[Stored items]
==============================

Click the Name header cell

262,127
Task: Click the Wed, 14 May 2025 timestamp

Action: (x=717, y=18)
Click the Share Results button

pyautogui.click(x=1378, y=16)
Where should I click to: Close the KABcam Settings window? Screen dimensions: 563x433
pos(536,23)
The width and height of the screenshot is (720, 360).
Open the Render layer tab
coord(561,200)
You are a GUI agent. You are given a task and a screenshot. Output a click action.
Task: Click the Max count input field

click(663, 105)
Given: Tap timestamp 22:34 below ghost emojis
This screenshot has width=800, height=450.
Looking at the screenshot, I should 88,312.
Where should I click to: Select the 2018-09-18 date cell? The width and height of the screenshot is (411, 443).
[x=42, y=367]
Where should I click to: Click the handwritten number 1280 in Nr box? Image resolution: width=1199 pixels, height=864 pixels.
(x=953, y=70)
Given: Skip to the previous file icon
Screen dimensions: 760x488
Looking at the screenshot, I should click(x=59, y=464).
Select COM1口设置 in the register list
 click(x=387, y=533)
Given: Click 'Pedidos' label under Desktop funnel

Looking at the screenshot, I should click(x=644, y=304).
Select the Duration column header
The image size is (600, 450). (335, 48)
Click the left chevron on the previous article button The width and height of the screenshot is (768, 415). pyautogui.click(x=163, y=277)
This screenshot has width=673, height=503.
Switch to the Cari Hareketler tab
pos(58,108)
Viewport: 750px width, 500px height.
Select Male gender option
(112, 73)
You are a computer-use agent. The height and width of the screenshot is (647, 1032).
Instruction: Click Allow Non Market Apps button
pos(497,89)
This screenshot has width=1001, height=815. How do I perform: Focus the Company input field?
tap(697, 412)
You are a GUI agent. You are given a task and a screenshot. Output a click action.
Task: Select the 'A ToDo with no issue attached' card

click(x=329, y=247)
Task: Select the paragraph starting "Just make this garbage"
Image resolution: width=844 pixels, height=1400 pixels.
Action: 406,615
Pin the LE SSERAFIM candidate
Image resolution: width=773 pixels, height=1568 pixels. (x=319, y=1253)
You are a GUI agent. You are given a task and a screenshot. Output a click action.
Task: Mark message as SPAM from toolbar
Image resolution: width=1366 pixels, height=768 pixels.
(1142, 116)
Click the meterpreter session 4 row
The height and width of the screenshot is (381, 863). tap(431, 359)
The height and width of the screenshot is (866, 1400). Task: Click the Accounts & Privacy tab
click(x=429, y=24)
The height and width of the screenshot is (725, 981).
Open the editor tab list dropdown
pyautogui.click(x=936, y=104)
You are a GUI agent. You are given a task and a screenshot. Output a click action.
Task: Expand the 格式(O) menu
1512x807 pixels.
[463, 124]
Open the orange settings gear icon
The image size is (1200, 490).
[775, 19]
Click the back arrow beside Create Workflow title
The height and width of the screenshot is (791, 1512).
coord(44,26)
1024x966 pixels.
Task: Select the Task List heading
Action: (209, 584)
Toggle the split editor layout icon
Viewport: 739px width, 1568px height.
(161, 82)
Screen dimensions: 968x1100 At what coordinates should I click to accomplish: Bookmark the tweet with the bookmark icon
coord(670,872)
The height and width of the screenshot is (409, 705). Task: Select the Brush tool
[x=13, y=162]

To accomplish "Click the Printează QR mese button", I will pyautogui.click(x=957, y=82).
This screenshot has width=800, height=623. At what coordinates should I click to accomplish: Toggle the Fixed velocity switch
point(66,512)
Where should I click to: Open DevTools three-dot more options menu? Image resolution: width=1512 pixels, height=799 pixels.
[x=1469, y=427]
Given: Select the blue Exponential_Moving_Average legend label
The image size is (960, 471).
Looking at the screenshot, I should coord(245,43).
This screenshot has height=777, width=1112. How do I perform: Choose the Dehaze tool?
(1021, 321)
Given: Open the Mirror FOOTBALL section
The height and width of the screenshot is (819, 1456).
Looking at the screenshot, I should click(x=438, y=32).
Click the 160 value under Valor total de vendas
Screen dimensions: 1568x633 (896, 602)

==============================

All of the records shown above should be reproduced exactly.

Click the Name header cell

262,127
Task: Click the Wed, 14 May 2025 timestamp

Action: (x=717, y=18)
Click the Share Results button

pyautogui.click(x=1378, y=16)
Where should I click to: Close the KABcam Settings window? Screen dimensions: 563x433
pos(536,23)
The width and height of the screenshot is (720, 360).
Open the Render layer tab
coord(561,200)
You are a GUI agent. You are given a task and a screenshot. Output a click action.
Task: Click the Max count input field

click(663, 105)
Given: Tap timestamp 22:34 below ghost emojis
This screenshot has width=800, height=450.
Looking at the screenshot, I should 88,312.
Where should I click to: Select the 2018-09-18 date cell? The width and height of the screenshot is (411, 443).
[x=42, y=367]
Where should I click to: Click the handwritten number 1280 in Nr box? Image resolution: width=1199 pixels, height=864 pixels.
(x=953, y=70)
Given: Skip to the previous file icon
Screen dimensions: 760x488
Looking at the screenshot, I should click(x=59, y=464).
Select COM1口设置 in the register list
 click(x=387, y=533)
Given: Click 'Pedidos' label under Desktop funnel

Looking at the screenshot, I should click(x=644, y=304).
Select the Duration column header
The image size is (600, 450). (335, 48)
Click the left chevron on the previous article button The width and height of the screenshot is (768, 415). pyautogui.click(x=163, y=277)
This screenshot has width=673, height=503.
Switch to the Cari Hareketler tab
pos(58,108)
Viewport: 750px width, 500px height.
Select Male gender option
(112, 73)
You are a computer-use agent. The height and width of the screenshot is (647, 1032).
Instruction: Click Allow Non Market Apps button
pos(497,89)
This screenshot has width=1001, height=815. How do I perform: Focus the Company input field?
tap(697, 412)
You are a GUI agent. You are given a task and a screenshot. Output a click action.
Task: Select the 'A ToDo with no issue attached' card

click(x=329, y=247)
Task: Select the paragraph starting "Just make this garbage"
Image resolution: width=844 pixels, height=1400 pixels.
Action: 406,615
Pin the LE SSERAFIM candidate
Image resolution: width=773 pixels, height=1568 pixels. (x=319, y=1253)
You are a GUI agent. You are given a task and a screenshot. Output a click action.
Task: Mark message as SPAM from toolbar
Image resolution: width=1366 pixels, height=768 pixels.
(1142, 116)
Click the meterpreter session 4 row
The height and width of the screenshot is (381, 863). tap(431, 359)
The height and width of the screenshot is (866, 1400). Task: Click the Accounts & Privacy tab
click(x=429, y=24)
The height and width of the screenshot is (725, 981).
Open the editor tab list dropdown
pyautogui.click(x=936, y=104)
You are a GUI agent. You are given a task and a screenshot. Output a click action.
Task: Expand the 格式(O) menu
1512x807 pixels.
[463, 124]
Open the orange settings gear icon
The image size is (1200, 490).
[775, 19]
Click the back arrow beside Create Workflow title
The height and width of the screenshot is (791, 1512).
coord(44,26)
1024x966 pixels.
Task: Select the Task List heading
Action: (209, 584)
Toggle the split editor layout icon
Viewport: 739px width, 1568px height.
(161, 82)
Screen dimensions: 968x1100 At what coordinates should I click to accomplish: Bookmark the tweet with the bookmark icon
coord(670,872)
The height and width of the screenshot is (409, 705). Task: Select the Brush tool
[x=13, y=162]

To accomplish "Click the Printează QR mese button", I will pyautogui.click(x=957, y=82).
This screenshot has width=800, height=623. At what coordinates should I click to accomplish: Toggle the Fixed velocity switch
point(66,512)
Where should I click to: Open DevTools three-dot more options menu? Image resolution: width=1512 pixels, height=799 pixels.
[x=1469, y=427]
Given: Select the blue Exponential_Moving_Average legend label
The image size is (960, 471).
Looking at the screenshot, I should coord(245,43).
This screenshot has height=777, width=1112. How do I perform: Choose the Dehaze tool?
(1021, 321)
Given: Open the Mirror FOOTBALL section
The height and width of the screenshot is (819, 1456).
Looking at the screenshot, I should click(x=438, y=32).
Click the 160 value under Valor total de vendas
Screen dimensions: 1568x633 (896, 602)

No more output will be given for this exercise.